1Q 2004 Results - Efficient Implementation of Strategy
14-05-2004   
 

In 1Q 2004, PKN ORLEN Group generated its highest ever quarterly net profit of PLN 397m (11.8 per cent higher than in 1Q 2003), calculated in accordance with International Financial Reporting Standards. PKN ORLEN's cost cutting programme in 1Q 2004 generated PLN 143m of operational cost savings. Headcount was further reduced by 599 jobs across ORLEN Group companies through a socially acceptable programme. Its successful bid for a 63 per cent stake in the Czech company Unipetrol, reconfirms PKN ORLEN's determination to implement its international expansion strategy.

The economy in 1Q 2004 was mainly affected by an average 1.7 per cent increase in crude oil prices compared with 1Q 2003. Despite a 21.6 per cent (y-o-y) fall, refinery margins remained at quite a high level. The Ural / Brent differential also rose by almost 42 per cent (y-o-y). These macroeconomic market conditions were favourable for PKN ORLEN and contributed to a satisfactory result in 1Q 2004.

Despite the continuing high unemployment rate, Poland's GDP index continues to grow. From a sector perspective, it is important that sales of new cars in Poland in 1Q 2004 increased by approximately 22.5 per cent (compared with 1Q 2003), and domestic fuel consumption (petrol, diesel, heating oil) is estimated to have risen by approximately 6 per cent.
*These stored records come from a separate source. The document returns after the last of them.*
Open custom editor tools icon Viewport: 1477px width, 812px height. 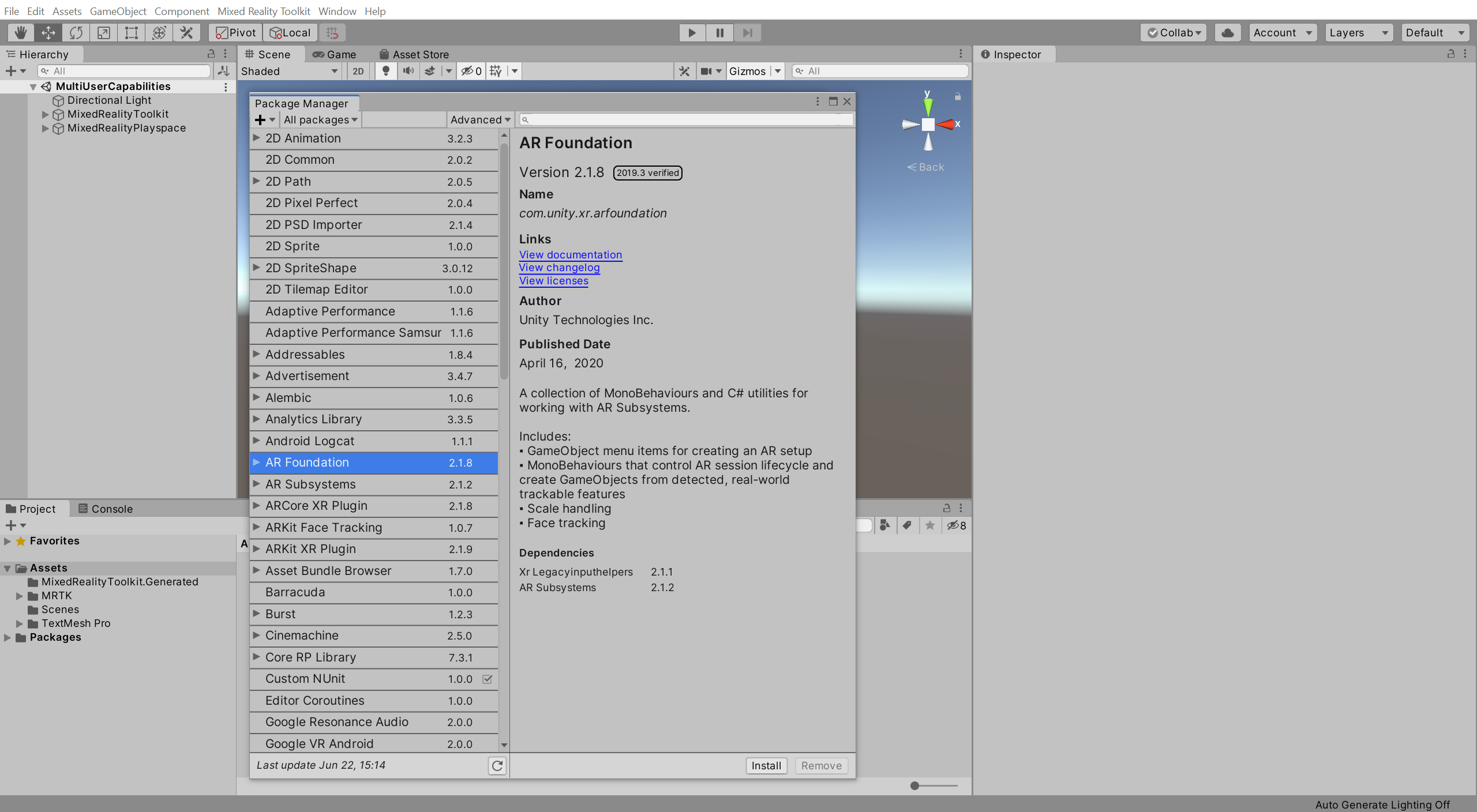[186, 33]
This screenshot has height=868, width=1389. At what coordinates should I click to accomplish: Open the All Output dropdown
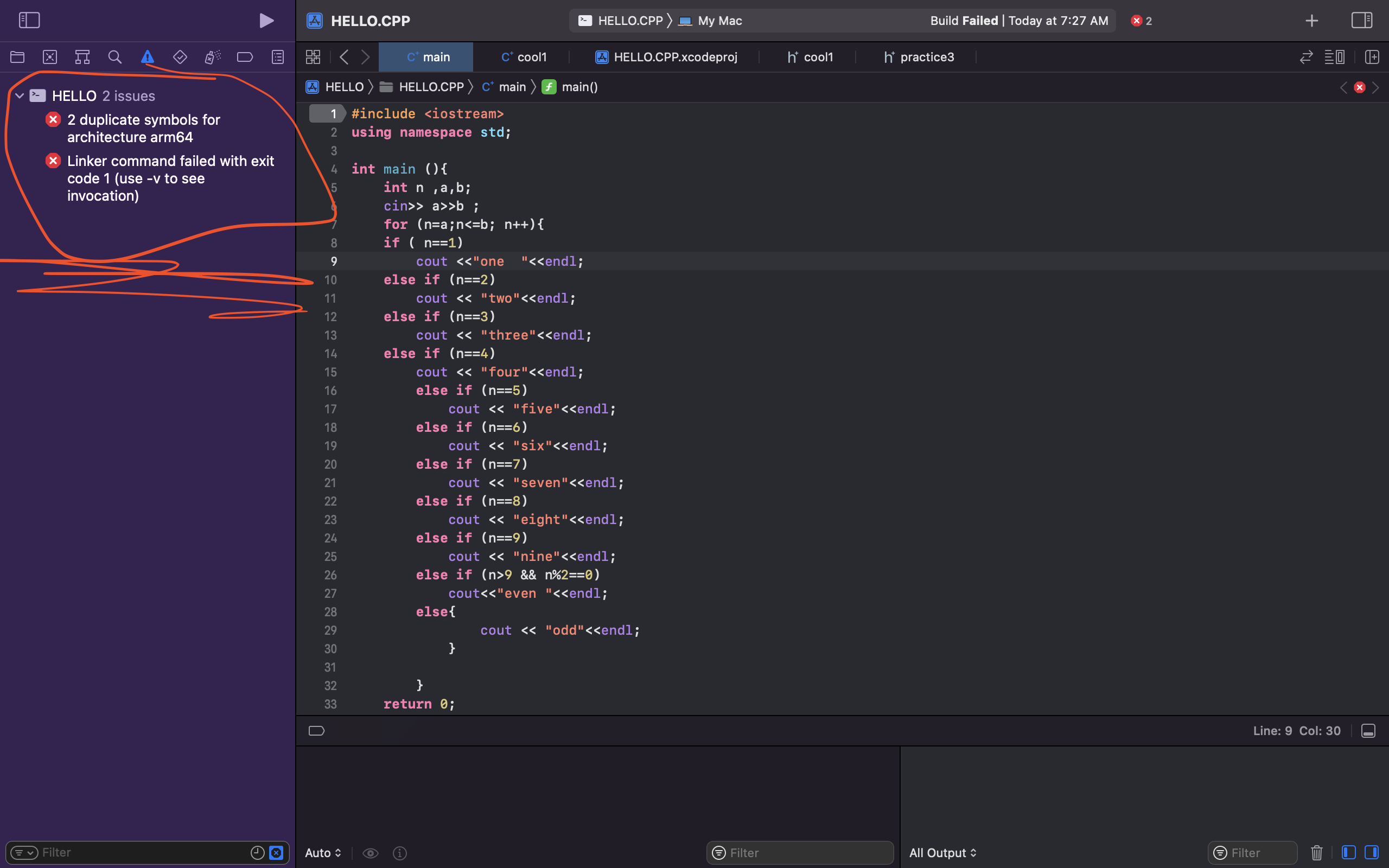(942, 852)
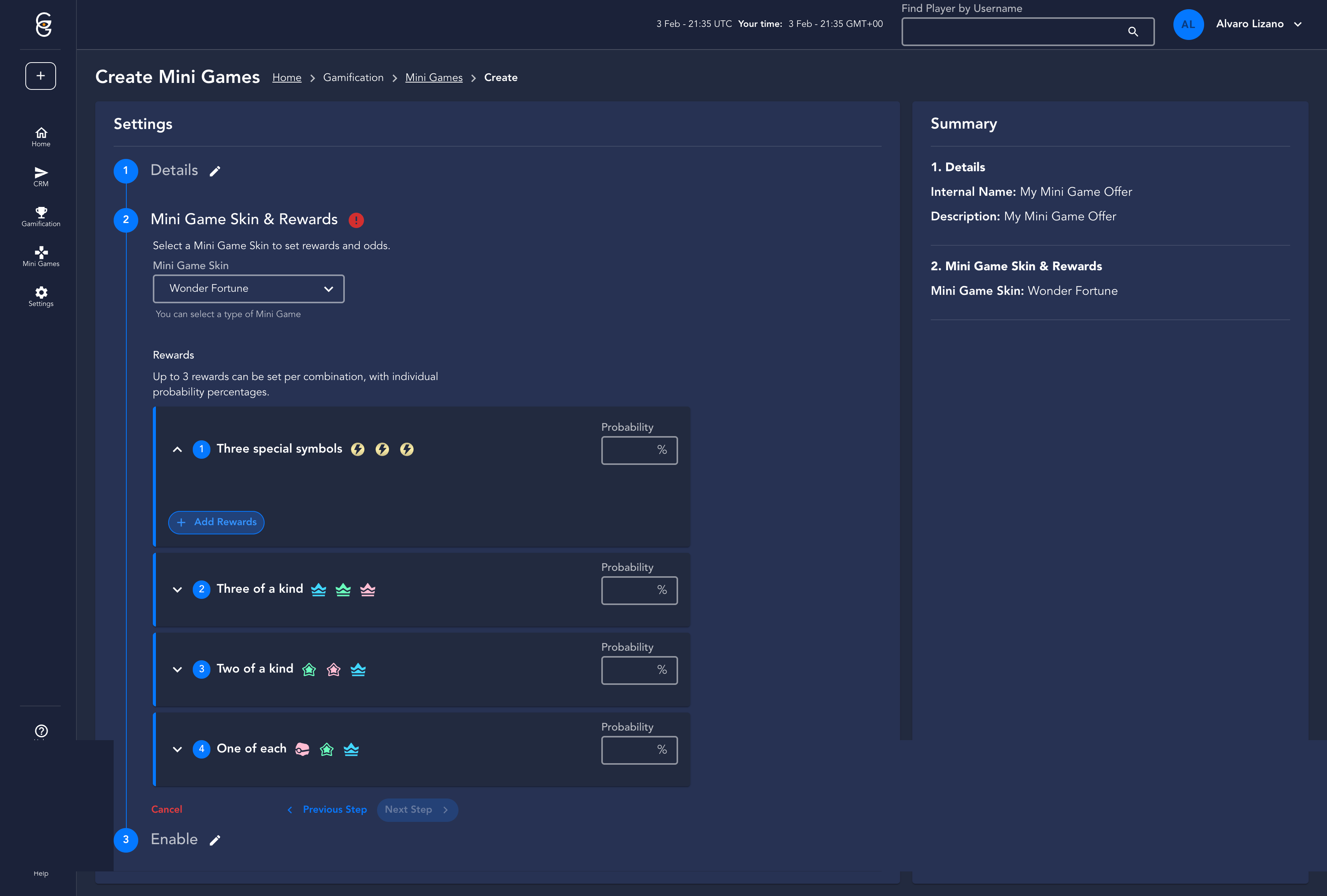Collapse Three special symbols section
This screenshot has width=1327, height=896.
177,450
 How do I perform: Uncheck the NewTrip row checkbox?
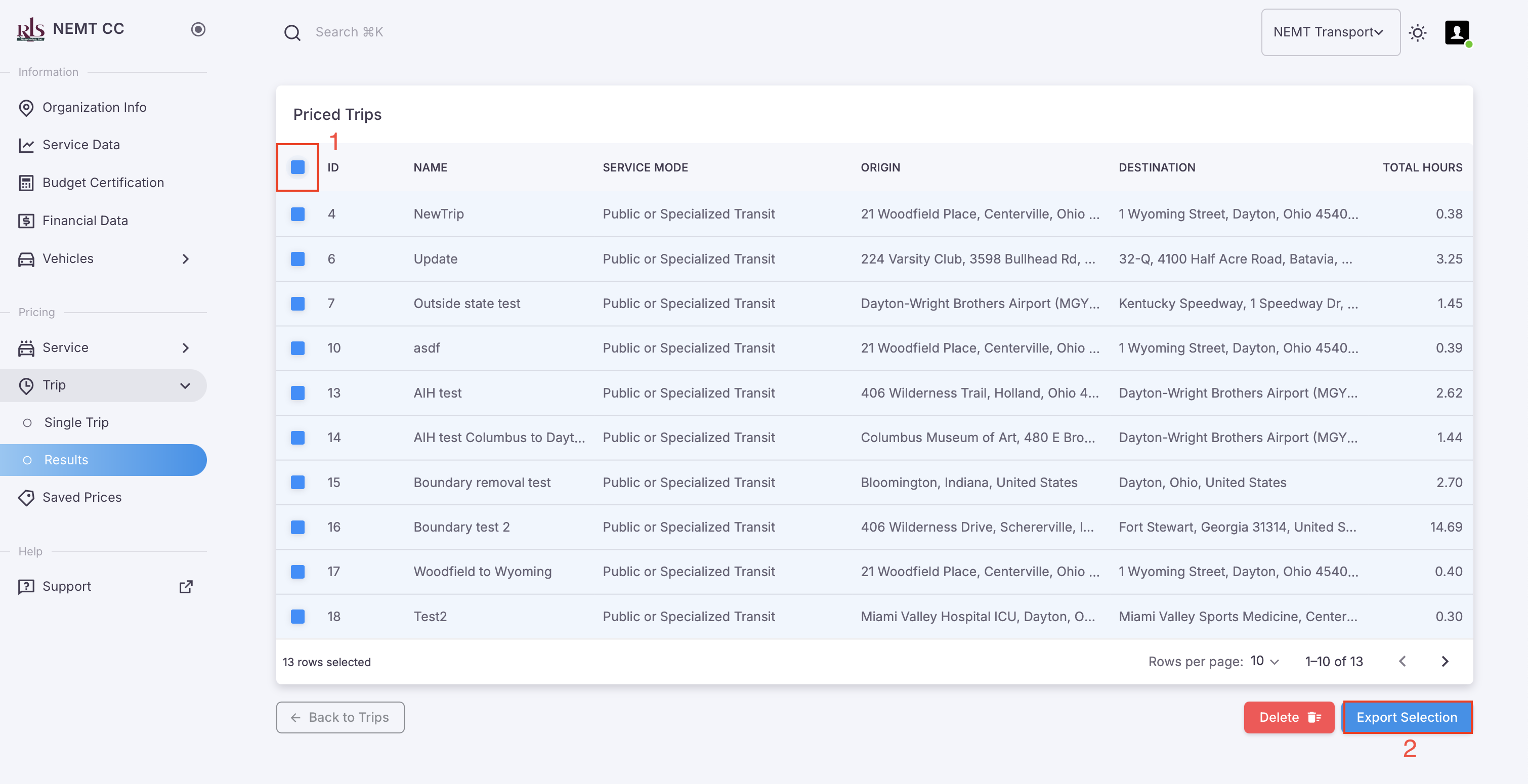[298, 214]
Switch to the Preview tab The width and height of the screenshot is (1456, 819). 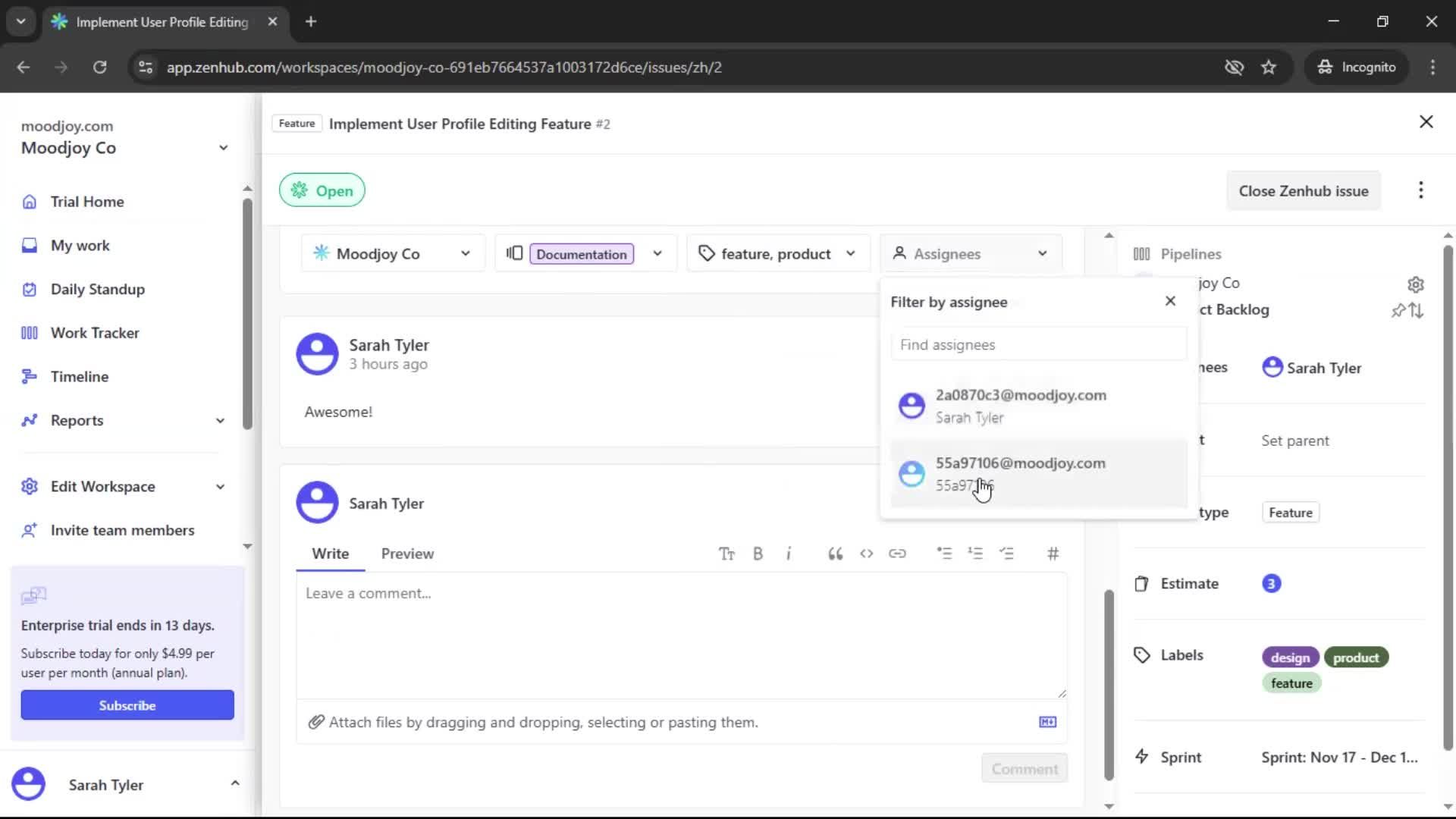tap(407, 554)
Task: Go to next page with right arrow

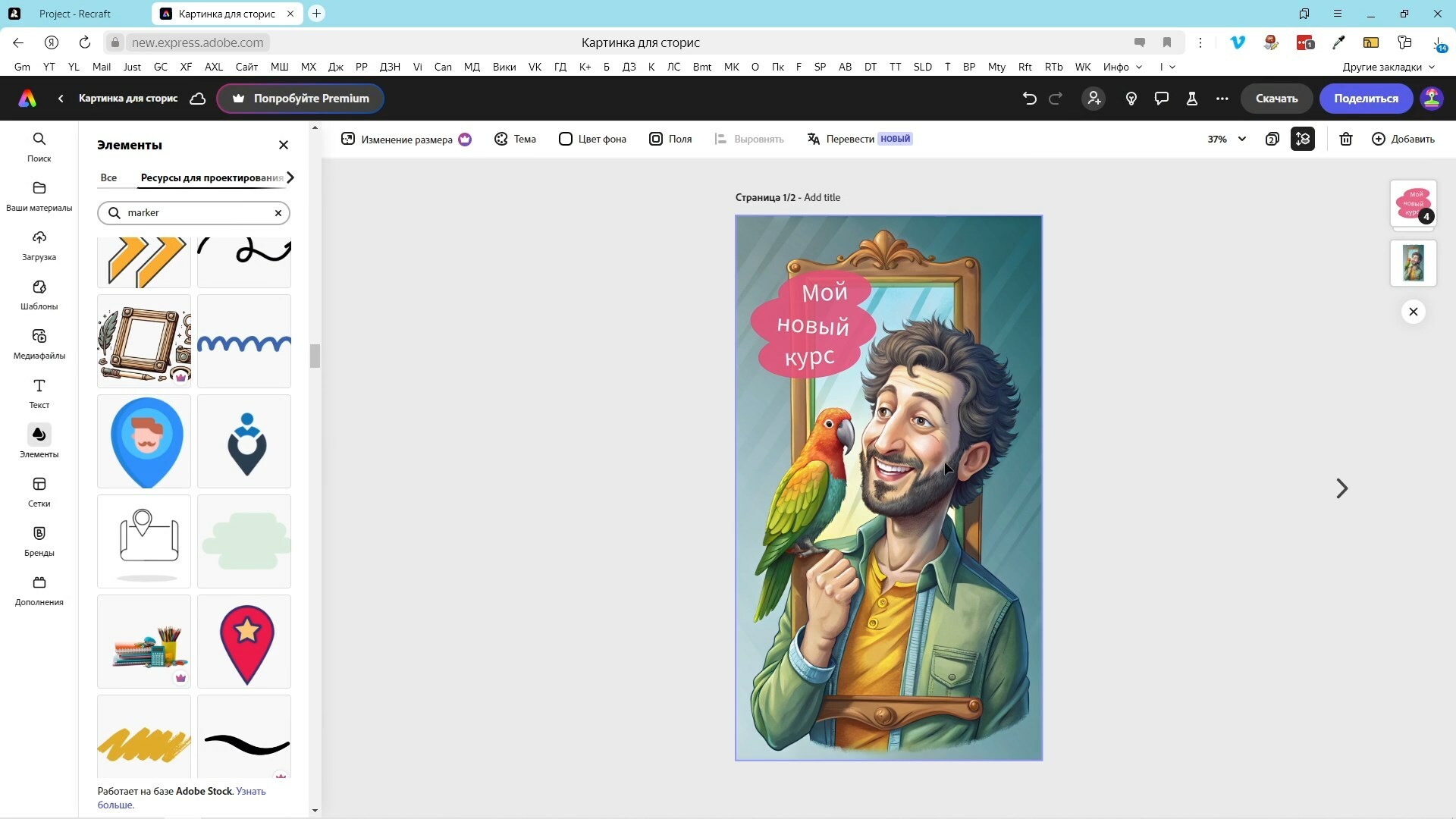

PKN ORLEN's financial performance recorded a 27.5 per cent revenue increase and 350 cost cutting initiatives brought PLN 143m of savings. The net profit figure also benefited positively due to a dividend from Polkomtel of PLN 68m (compared to a PLN 47m in 1Q 2003).

Refinery and wholesale operations recorded a PLN 424m operating profit in 1Q 2004. Calculated with the LIFO method, this results in an increase of 5 per cent over the same period in 2003. As a result of fuel supply contracts with international operators, PKN ORLEN increased sales of white products by 6.8 per cent. Due to its strategy of maximizing total margin and good fuel prices, PKN ORLEN's inland premium reached PLN 103m and exports surged by 40 per cent. Cost savings in the wholesale area within the cost cutting programme amounted to PLN 35m.

Retail operations were noticeably driven by the market's seasonality - typically, the first quarter of each year witnesses the poorest demand for fuel. The segment's operating result was affected mainly by performance of ORLEN Deutschland. All in all, however, the retail segment's result improved by PLN 5m over 1Q 2003. Consolidated retail sales rose by 18.1 per cent, which is mainly attributable to the consolidation of German retail operations. The fall in petrol sales was off-set by increased sales of diesel and a surge in LPG sales, which allowed aggregate sales at the company-owned stations to rise by 1.8 per cent over 1Q 2003. The segment's positive result in 1Q 2004 in Poland was significantly supported by margin optimization, also for non-fuel goods and services.

The ORLEN Group's petrochemical segment achieved an operating profit of PLN 202m. Taking into an account a PLN 112m contribution to Basell Orlen Polyolefins in 1Q 2003, the result of the segment in 1Q 2004 grew by 106 per cent in comparison to the first quarter of the previous year. The main driver behind this was the improved market conditions for fertilisers, which, together with better margins, off-set lower sales of the segment. Anwil - an ORLEN Group company - increased its operating profit by PLN 51m, an over 650 per cent increase in the net profit of this company. The PLN 12m from Basell Orlen Polyolefins also contributed to the segment's consolidated result in 1Q 2004.

Zbigniew Wróbel, President and CEO, said:

"The Company's results clearly indicate our consequence and determination to execute our corporate strategy. We operated in favourable market conditions, Germany excepted, and our flexible and constructive management of the business secured another good set of results for our shareholders."